Urusan hotel tak ada masalah. Malah saya ditawari untuk upgrade dari cityview ke Ka’bahview. Hanya menambah SR 1000 untuk tiga malam. Dari kamar ini, langsung bisa melihat Ka’bah setiap saat. Hotel ini memang bagian dari Zamzam Tower yang ada jam besarnya. Yang langsung menghadap ke Masjidil Haram.
Tahun ini, saya umrah bersama rombongan. Dengan menggunakan maskapai non reguler. Milik Lion Group. Saat kedatangan, tidak ada masalah. Pelayanannya cepat. Masih melalui garbarata. Yang terhubung langsung dengan layanan imigrasi yang telah berubah. Cepat dan lancar. Tidak bertele-tele seperti dulu kala.
Yang masih belum berubah saat di terminal keberangkatan untuk pulang ke Indonesia. Yang menggunakan terminal lama. Terminal khusus untuk jamaah umrah dan haji. Terminal yang arsitekturnya menggunakan tenda-tenda besar. Yang terbuka.
Ini bangunan lama yang diperbarui. Seingat saya, dulu terminal ini benar-benar terbuka. Sekarang ada ruang-ruang besar berpendingin udara untuk menjadi ruang tunggu jamaah sebelum check in. Lumayan. Bisa menjadi tempat istirahat sejenak dan ngadem setelah perjalanan dengan bis dari Makkah.
Nah, layanan di sini masih sangat terbelakang. Ruang check ini dan dropping barang sangat luas. Staf maskapai yang melayani juga tidak semuanya laki-laki. Ada perempuan. Tapi tidak segercep ketika melayani jamaah di terminal kedatangan. Sehingga banyak jamaah yang harus klesetan menunggu pelayanan check in yang sangat lama.

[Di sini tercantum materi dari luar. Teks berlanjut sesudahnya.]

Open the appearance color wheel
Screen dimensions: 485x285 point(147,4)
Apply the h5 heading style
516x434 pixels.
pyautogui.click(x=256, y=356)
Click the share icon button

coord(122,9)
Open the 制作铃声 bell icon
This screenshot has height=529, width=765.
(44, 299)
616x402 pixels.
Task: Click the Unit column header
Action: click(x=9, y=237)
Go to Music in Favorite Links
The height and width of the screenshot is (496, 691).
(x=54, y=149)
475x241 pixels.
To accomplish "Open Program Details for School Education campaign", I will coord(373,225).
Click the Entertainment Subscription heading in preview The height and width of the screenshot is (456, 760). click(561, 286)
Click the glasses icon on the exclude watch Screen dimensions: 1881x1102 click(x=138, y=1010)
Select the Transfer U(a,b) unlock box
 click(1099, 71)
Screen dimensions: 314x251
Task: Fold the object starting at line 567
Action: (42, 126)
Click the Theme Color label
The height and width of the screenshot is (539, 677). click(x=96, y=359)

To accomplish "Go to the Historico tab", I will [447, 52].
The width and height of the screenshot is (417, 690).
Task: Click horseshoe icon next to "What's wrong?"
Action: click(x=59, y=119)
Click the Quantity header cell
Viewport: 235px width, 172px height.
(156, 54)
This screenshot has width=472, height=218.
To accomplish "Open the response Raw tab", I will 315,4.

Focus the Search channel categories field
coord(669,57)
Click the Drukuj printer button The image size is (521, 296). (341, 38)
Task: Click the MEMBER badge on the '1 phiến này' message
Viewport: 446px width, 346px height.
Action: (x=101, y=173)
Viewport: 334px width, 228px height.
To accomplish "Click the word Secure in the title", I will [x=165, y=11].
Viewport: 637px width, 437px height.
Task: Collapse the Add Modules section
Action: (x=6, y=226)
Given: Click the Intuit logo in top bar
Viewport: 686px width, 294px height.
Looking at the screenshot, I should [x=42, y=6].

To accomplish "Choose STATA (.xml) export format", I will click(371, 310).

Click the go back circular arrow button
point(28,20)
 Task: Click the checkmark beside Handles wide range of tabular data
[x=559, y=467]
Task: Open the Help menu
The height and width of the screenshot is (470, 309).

Demikian juga saat menunggu di ruang tunggu sebelum boarding ke pesawat. Ruangannya terlalu kecil untuk menampung jamaah satu pesawat jenis A330. Yang dimodifikasi tanpa ada kelas premiumnya. Semua badan pesawat diisi dengan kelas ekonomi.
Ada dua ruang tunggu sebelum boarding. Tapi dengan jumlah penumpang pesawat seperti itu terasa menjadi penuh sesak. Bahkan, beberapa jamaah lebih memilih duduk di lantai ketimbang di kursi yang sesak. “Apalagi kalau beberapa maskapai delay bersamaan, rasanya terminal tambah penuh sesak,” kata Ika Satwika, pimpinan Delima Tour.
Dia bercerita, kalau ingin lebih nyaman proses di bandara memang dengan menggunakan penerbangan reguler. Artinya, penerbangan khusus charter untuk kepentingan umrah dan haji. Yang reguler sepenuhnya menggunakan terminal yang baru. Terminal yang sudah megah dan lebih menyenangkan.
Arab Saudi memang sudah berubah dalam satu dekade terakhir. Banyak hal baru di sana. Kalau ada yang kurang tampaknya soal hospitality. Keramahan dalam pelayanan di banyak lini. Terutama terkait dengan destinasi wisata religi yang menjadi sumber uang negeri itu.
Atau malah terpikir, tanpa itu pun puluhan juta umat muslim sudah berdatangan. Baik untul berhaji maupun umrah setiap tahunnya.